* **Aufgabe**: Stelle alle Zeilen der Datensätze unten zusammen, in denen die Zeichenfolge „should“ vorkommt, und gib sie unverändert wieder.

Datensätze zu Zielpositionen
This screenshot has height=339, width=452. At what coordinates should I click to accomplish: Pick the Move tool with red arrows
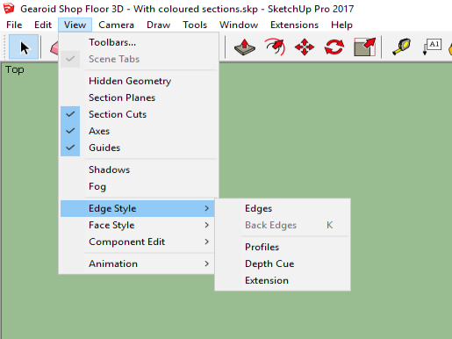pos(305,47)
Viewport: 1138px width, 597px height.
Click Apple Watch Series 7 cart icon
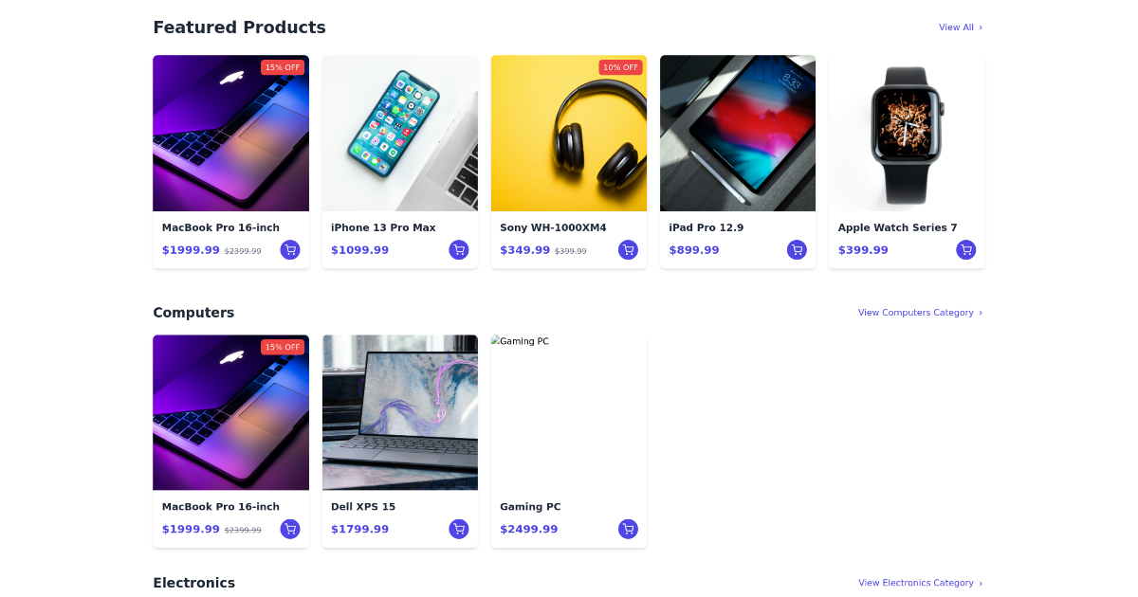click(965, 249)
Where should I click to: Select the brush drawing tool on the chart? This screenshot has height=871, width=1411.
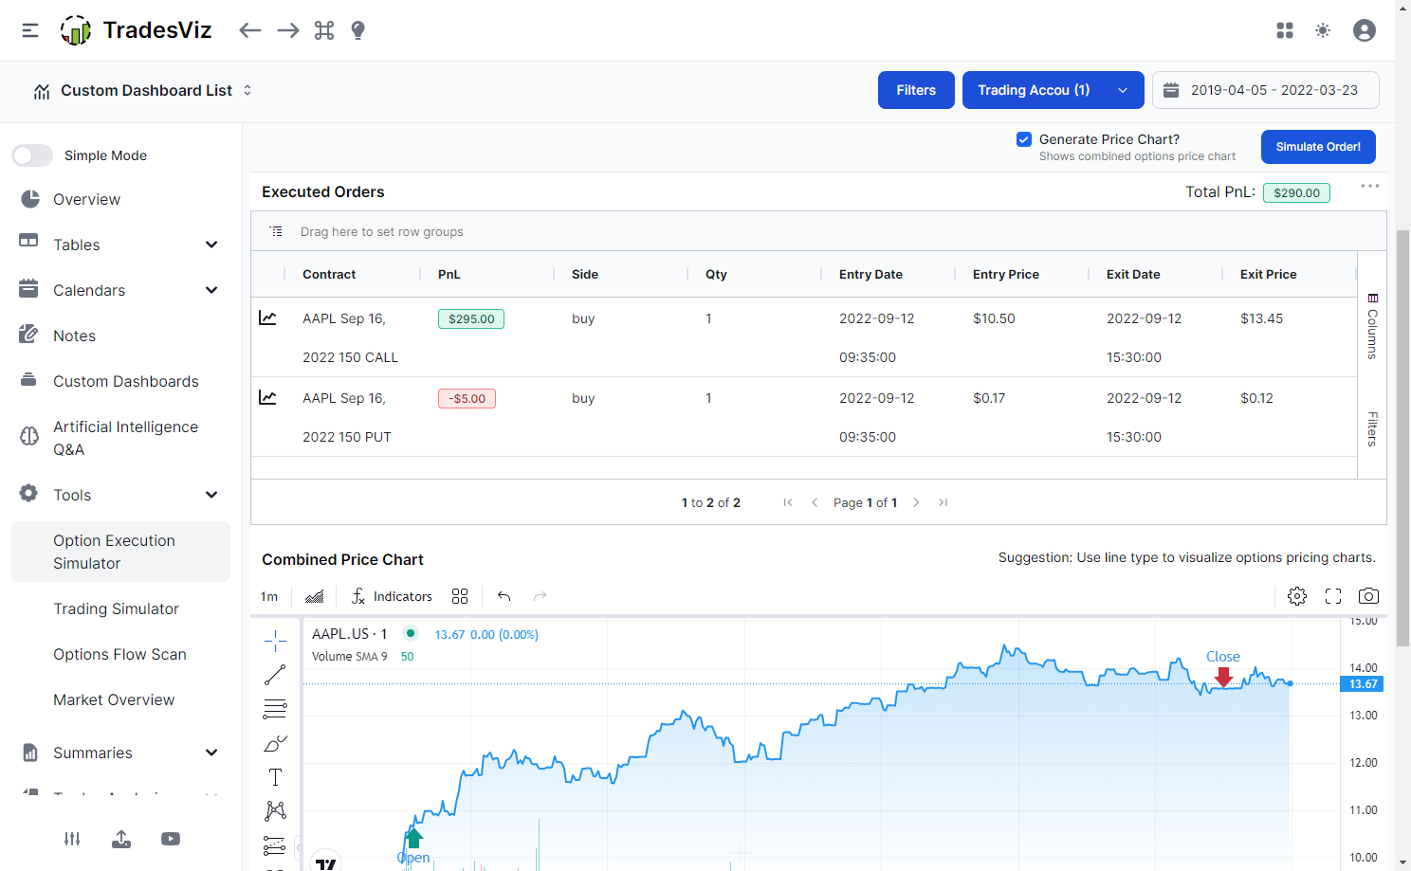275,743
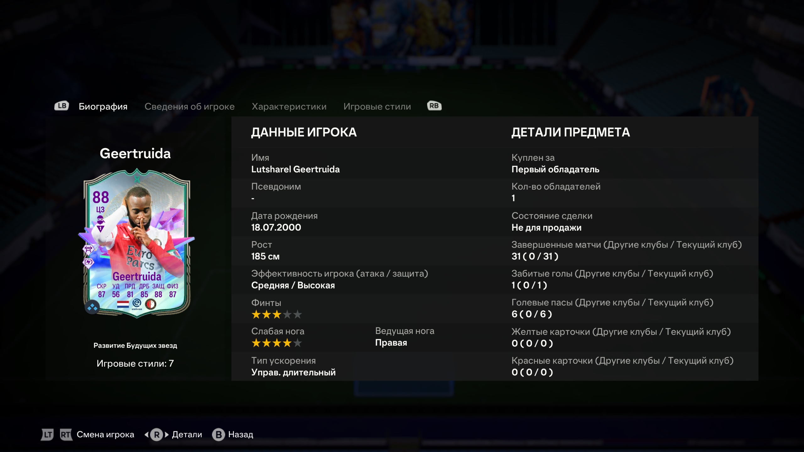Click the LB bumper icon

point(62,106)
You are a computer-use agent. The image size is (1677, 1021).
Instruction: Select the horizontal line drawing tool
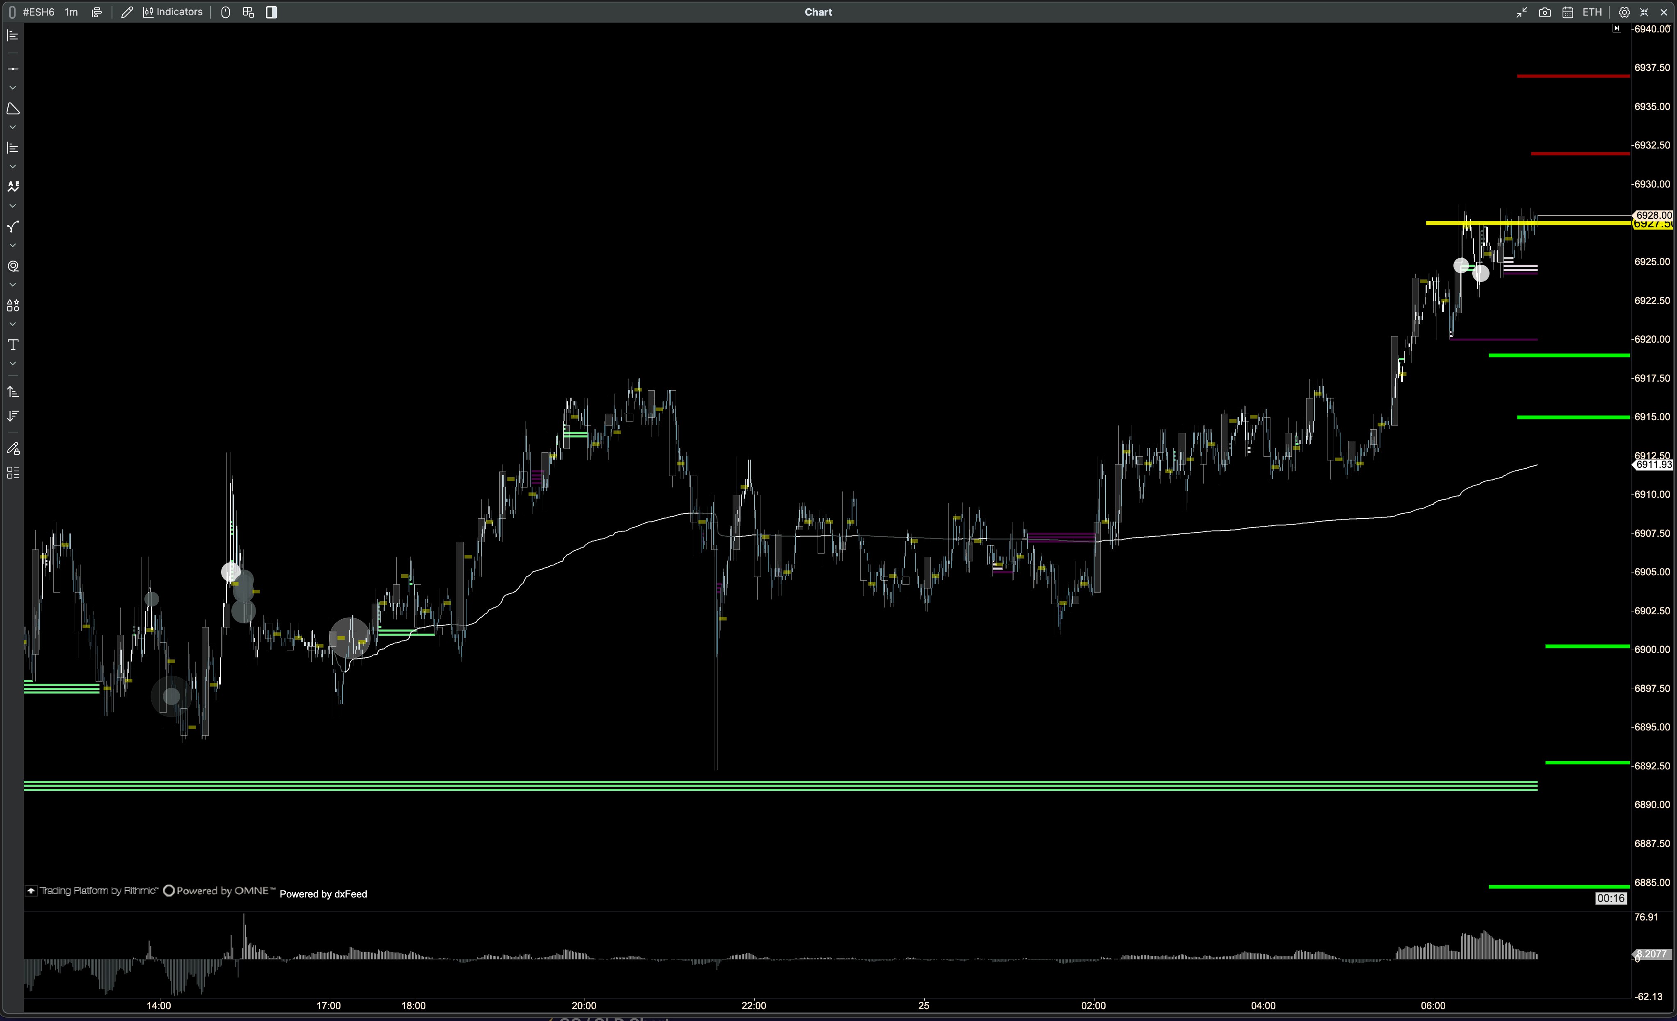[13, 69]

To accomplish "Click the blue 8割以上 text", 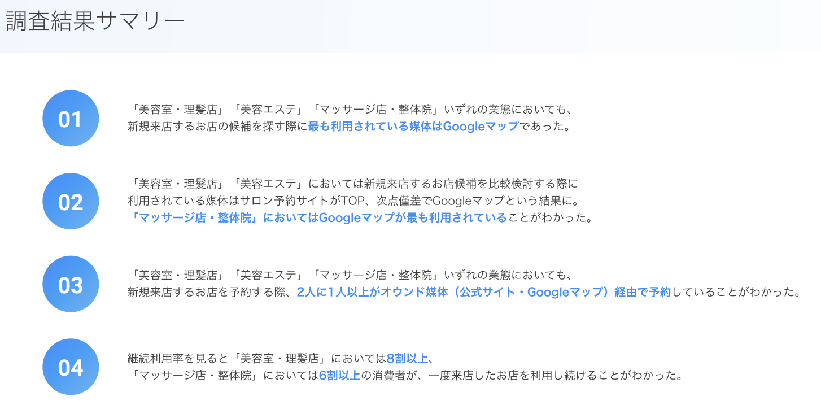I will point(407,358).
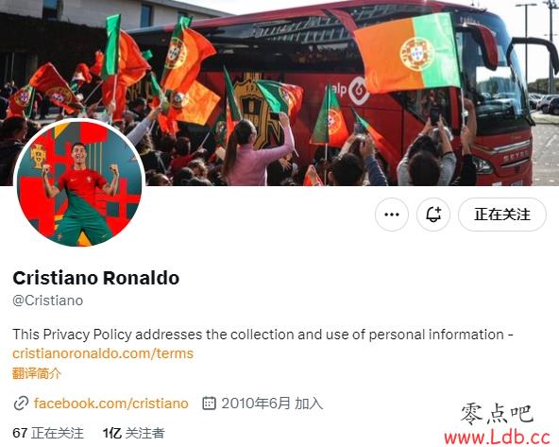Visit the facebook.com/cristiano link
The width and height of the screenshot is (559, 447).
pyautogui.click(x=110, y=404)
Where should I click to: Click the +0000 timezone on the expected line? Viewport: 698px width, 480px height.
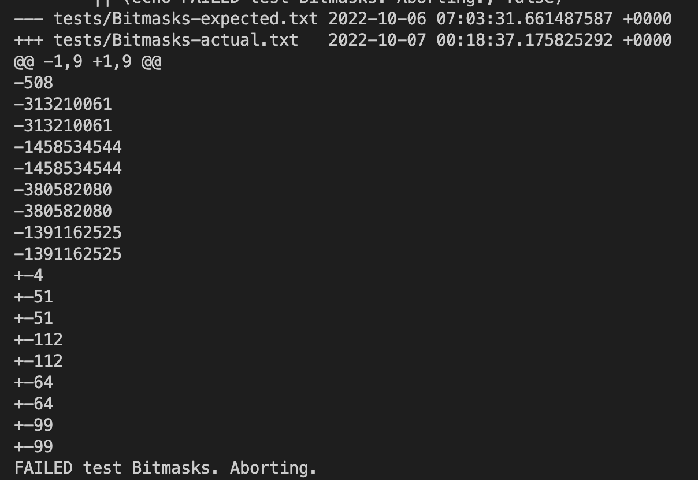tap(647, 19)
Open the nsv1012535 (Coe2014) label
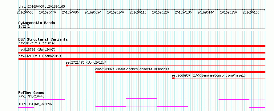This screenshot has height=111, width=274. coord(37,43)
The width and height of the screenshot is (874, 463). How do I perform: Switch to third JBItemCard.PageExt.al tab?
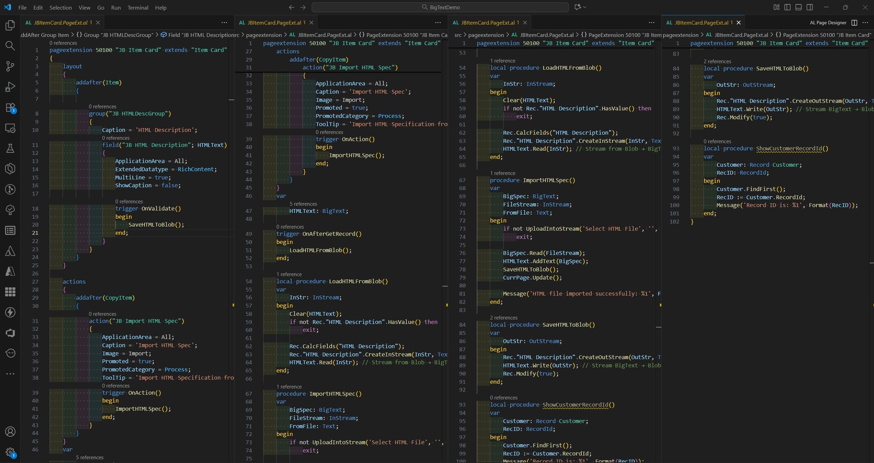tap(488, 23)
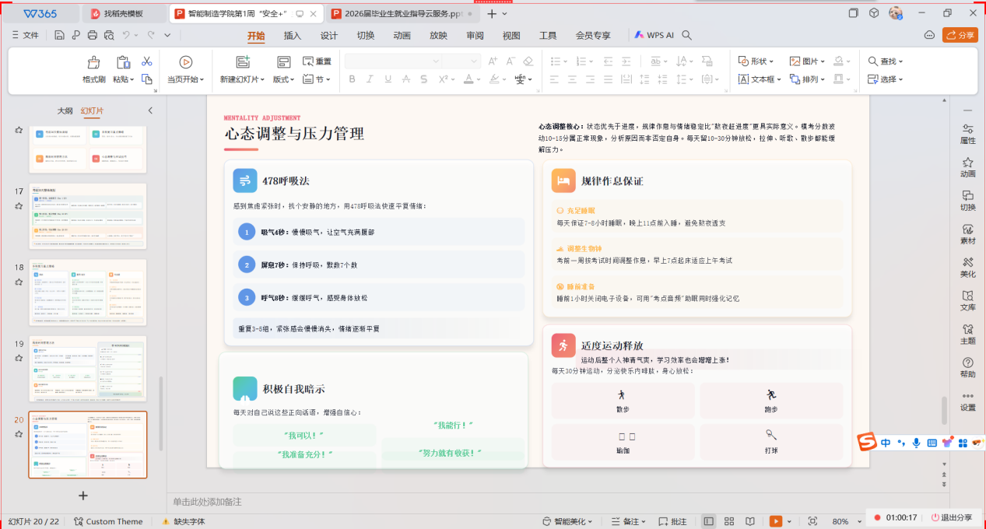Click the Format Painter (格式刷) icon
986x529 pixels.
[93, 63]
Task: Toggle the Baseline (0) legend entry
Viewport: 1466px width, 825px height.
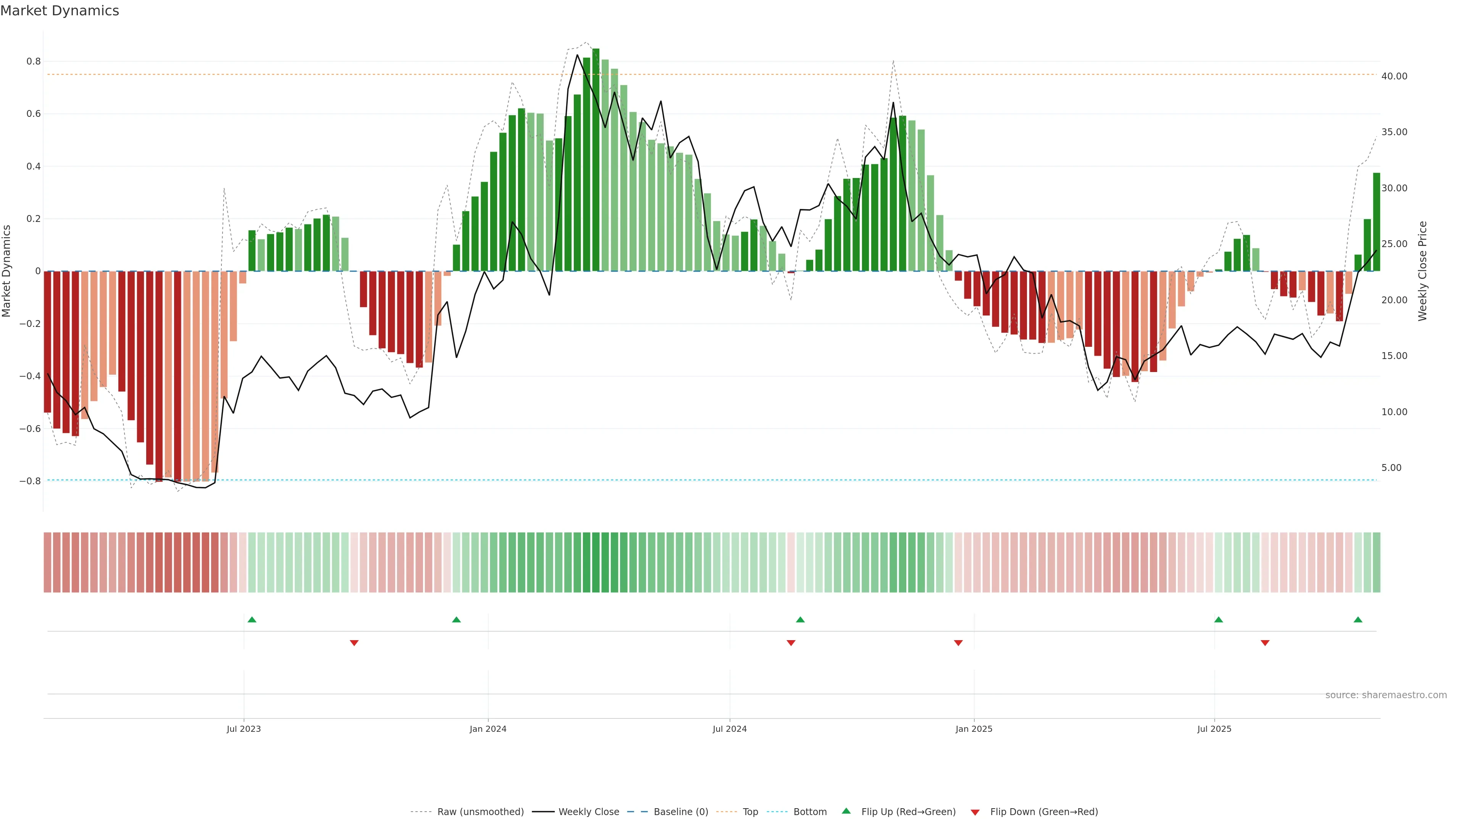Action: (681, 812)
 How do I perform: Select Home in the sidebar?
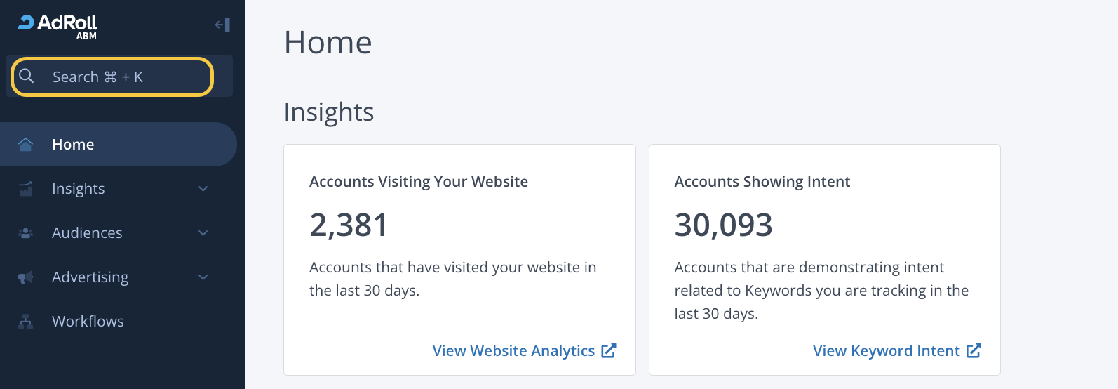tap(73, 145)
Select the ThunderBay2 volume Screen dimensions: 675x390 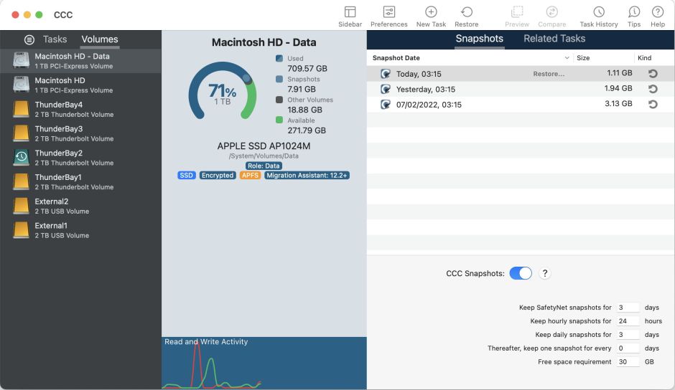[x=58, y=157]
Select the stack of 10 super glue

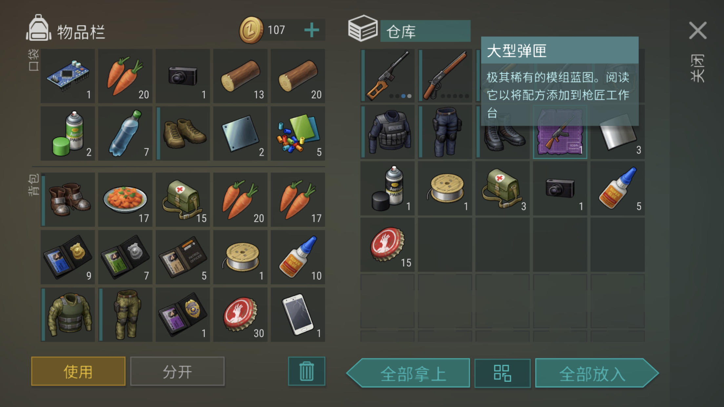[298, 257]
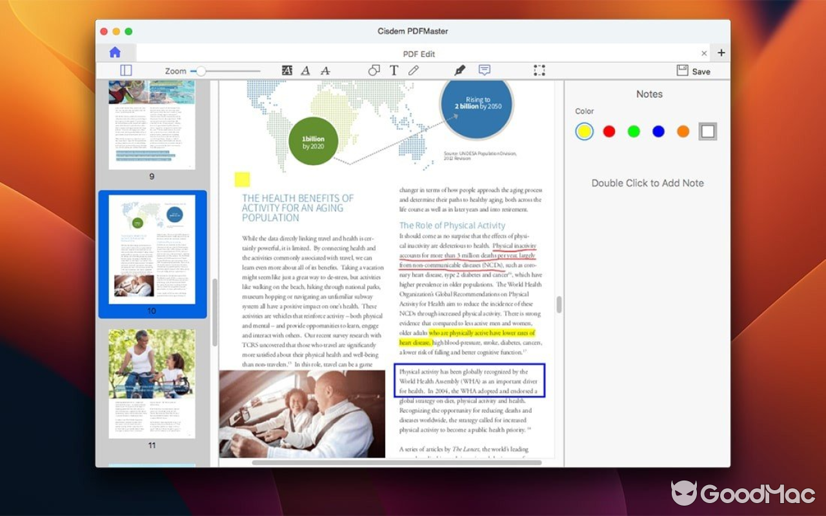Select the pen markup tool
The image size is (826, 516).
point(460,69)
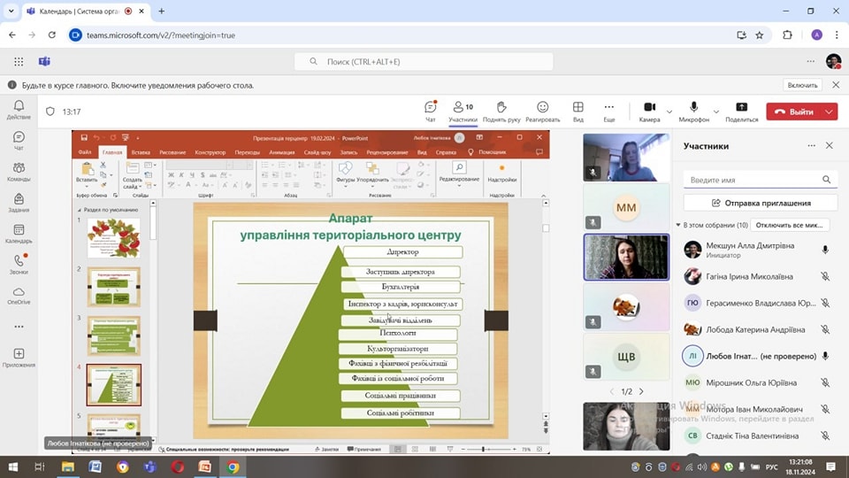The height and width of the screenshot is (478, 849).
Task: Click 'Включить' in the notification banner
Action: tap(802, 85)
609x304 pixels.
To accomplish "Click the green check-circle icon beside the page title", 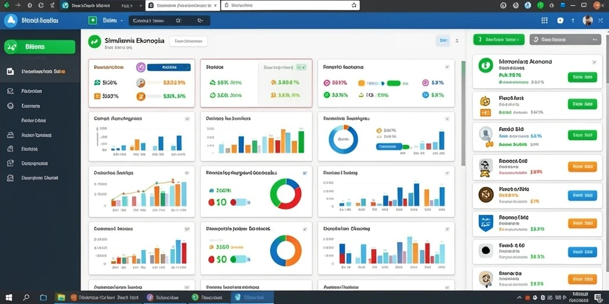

* **Lösung**:
This screenshot has height=339, width=452. At what coordinates should I click to accomplish: Pick the Move tool with red arrows
Where should I click to: Select the brush drawing tool on the chart? This screenshot has height=871, width=1411.
Where should I click to: Click the +0000 timezone on the expected line? Viewport: 698px width, 480px height.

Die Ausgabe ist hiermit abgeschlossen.